My sister has had all three of her kids playing lacrosse since the age of 6. She’s taken it seriously. Lief and I have joked that she’s been nearly obsessed with making sure her three offspring become superstar lacrosse players.

Now we understand why. It was part of a long-term plan… my sister’s strategy for helping her kids get into good colleges.

Today it isn’t enough, it seems, to get straight A’s and top SAT scores. To get into a decent U.S. university today, you need an advantage beyond good grades. For my sister, that advantage has been sports.

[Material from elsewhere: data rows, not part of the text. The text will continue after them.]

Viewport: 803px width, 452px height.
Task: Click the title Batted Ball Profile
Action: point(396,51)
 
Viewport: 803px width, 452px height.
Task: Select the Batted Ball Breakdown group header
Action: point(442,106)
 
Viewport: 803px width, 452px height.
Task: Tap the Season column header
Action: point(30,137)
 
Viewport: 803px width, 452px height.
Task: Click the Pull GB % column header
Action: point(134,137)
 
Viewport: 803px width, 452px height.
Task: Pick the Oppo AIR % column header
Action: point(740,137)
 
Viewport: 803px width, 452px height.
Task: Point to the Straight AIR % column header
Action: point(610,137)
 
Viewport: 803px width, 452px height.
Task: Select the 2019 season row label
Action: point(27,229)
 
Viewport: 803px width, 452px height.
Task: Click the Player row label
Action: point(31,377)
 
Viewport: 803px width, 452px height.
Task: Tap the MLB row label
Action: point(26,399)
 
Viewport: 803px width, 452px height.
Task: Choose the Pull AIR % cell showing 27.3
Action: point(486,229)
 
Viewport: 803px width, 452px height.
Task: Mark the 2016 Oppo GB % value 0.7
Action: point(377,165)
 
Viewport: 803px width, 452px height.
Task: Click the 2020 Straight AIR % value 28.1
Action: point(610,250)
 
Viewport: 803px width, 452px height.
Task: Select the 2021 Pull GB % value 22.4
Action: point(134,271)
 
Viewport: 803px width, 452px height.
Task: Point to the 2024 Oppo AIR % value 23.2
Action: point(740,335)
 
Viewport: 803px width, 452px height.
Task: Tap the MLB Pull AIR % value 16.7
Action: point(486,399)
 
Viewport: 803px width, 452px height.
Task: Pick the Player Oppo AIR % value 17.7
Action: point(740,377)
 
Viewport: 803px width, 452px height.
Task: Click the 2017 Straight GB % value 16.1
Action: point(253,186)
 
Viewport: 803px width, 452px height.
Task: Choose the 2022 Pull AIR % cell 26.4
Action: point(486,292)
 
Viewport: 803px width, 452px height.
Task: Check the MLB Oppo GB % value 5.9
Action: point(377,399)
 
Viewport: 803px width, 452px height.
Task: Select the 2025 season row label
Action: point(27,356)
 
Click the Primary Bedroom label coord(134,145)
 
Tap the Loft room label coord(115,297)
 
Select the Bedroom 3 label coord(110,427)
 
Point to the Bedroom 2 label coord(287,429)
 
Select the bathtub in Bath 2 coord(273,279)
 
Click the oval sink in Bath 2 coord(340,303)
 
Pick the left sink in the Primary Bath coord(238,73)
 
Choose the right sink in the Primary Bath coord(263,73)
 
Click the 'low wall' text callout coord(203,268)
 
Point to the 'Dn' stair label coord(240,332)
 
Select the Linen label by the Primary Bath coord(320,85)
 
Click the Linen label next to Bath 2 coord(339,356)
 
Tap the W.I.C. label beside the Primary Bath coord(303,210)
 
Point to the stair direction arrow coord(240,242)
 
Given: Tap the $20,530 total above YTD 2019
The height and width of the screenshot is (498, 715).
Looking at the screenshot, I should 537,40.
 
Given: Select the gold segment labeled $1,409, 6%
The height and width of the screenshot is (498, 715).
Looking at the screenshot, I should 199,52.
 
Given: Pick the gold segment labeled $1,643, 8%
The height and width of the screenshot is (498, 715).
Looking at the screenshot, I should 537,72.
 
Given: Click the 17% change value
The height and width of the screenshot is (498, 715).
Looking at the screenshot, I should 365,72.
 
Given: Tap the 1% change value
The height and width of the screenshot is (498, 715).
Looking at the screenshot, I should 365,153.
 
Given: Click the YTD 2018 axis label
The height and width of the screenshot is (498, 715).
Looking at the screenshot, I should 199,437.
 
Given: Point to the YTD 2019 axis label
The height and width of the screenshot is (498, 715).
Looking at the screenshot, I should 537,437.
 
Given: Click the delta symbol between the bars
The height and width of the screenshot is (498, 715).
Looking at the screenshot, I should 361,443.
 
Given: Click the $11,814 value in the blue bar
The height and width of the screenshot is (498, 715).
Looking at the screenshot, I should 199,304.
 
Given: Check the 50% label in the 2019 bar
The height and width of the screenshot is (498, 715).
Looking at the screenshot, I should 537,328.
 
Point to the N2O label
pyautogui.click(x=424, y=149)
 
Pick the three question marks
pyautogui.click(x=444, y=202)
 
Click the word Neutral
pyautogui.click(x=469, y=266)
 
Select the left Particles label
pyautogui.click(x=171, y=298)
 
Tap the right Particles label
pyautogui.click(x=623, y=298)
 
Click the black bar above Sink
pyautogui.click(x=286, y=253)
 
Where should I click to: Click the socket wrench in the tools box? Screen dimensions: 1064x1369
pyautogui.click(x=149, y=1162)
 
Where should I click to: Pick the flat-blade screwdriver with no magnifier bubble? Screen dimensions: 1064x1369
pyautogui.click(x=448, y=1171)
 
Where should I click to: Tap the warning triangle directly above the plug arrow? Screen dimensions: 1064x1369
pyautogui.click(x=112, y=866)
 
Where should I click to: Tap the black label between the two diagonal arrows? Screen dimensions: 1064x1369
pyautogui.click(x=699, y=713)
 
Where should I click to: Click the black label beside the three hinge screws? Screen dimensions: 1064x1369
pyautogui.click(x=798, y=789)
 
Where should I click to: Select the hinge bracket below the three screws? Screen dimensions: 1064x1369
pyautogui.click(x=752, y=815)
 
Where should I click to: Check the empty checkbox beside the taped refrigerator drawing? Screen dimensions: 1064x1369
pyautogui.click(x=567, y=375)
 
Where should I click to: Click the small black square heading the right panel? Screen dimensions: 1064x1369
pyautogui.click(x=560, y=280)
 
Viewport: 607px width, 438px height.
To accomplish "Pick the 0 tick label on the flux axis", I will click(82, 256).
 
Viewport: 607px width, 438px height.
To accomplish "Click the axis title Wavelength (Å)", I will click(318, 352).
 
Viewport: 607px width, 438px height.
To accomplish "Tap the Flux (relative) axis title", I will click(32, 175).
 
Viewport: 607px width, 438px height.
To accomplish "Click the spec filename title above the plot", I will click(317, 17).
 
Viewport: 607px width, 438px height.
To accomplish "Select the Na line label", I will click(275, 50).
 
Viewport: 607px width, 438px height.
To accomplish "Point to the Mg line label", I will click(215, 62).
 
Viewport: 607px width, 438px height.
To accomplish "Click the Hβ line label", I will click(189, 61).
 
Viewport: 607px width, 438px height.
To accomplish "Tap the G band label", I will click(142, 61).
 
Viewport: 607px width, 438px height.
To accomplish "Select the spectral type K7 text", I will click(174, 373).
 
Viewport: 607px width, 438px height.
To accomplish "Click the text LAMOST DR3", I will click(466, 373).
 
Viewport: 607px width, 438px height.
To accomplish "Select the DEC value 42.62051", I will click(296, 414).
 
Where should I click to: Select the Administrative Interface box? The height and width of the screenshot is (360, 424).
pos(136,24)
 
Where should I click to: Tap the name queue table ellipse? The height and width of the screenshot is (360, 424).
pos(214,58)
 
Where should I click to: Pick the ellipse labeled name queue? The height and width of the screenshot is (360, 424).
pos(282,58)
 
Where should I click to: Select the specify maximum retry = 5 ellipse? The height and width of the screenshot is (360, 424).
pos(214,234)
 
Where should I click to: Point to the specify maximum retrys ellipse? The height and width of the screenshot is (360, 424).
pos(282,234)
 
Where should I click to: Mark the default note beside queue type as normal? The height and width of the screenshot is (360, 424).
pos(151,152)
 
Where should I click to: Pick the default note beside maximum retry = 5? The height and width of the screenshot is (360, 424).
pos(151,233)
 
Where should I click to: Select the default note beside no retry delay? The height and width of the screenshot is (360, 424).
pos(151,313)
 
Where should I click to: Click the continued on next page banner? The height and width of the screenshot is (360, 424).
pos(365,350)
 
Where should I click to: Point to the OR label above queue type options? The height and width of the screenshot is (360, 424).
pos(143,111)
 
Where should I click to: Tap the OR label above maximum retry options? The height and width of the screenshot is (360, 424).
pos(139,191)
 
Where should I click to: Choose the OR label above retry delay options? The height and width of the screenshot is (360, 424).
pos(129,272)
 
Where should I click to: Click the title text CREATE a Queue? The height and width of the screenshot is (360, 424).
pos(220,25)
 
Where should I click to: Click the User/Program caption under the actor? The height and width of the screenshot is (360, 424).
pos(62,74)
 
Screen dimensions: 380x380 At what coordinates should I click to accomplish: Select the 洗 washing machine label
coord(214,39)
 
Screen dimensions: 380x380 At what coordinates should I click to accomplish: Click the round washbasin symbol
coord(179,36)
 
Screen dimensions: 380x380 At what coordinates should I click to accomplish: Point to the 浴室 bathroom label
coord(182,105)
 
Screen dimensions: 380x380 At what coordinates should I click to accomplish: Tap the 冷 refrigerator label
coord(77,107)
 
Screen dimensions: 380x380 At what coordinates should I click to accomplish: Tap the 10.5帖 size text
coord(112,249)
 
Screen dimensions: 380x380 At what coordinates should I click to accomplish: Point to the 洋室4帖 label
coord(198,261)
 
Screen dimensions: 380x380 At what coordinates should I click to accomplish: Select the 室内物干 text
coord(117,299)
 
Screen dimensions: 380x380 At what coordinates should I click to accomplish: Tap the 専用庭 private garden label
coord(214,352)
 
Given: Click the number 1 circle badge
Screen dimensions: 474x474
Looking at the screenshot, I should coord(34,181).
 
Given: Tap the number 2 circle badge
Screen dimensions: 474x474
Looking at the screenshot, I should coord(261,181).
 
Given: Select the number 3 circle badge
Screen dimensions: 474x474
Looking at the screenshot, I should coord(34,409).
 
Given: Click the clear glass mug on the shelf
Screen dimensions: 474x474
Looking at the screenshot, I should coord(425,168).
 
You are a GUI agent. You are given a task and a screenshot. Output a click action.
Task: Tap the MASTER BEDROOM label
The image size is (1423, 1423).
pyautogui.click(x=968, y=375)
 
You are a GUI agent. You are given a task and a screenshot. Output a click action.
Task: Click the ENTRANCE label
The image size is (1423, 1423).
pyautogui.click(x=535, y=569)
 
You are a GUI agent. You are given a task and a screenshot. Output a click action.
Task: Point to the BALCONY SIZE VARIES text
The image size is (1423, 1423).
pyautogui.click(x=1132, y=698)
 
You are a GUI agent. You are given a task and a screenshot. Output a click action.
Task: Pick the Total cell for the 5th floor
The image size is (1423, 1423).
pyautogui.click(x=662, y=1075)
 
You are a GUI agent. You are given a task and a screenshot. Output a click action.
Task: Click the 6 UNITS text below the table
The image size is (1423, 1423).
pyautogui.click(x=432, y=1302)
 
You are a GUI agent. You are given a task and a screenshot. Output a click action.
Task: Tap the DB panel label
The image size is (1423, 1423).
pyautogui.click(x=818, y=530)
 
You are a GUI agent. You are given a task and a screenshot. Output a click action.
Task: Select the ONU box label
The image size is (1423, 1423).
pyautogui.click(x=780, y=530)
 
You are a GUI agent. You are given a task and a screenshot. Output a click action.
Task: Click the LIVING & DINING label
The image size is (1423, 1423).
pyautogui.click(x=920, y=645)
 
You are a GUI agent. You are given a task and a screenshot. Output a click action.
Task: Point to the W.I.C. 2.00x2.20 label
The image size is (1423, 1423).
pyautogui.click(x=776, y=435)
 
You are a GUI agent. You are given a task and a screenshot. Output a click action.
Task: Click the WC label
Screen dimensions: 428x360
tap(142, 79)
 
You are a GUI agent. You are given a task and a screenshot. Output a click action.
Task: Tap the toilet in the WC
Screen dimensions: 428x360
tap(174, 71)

Lacrosse has been the reason her two sons have gotten into the schools they’ve gotten into… and now my niece, her high school sophomore daughter, is being courted by college lacrosse coaches, as well.

Over dinner one night, my sister looked across the table at Jack, who was lamenting his lack of a sports resume, to say, “But Jack, you’ve got a thing. Your whole life experience is your thing… living in three countries, speaking three languages… that’s how you stand out.”

So much of Jack’s story has yet to be written, but this chapter in Panama has positioned him well for whatever great things lie ahead.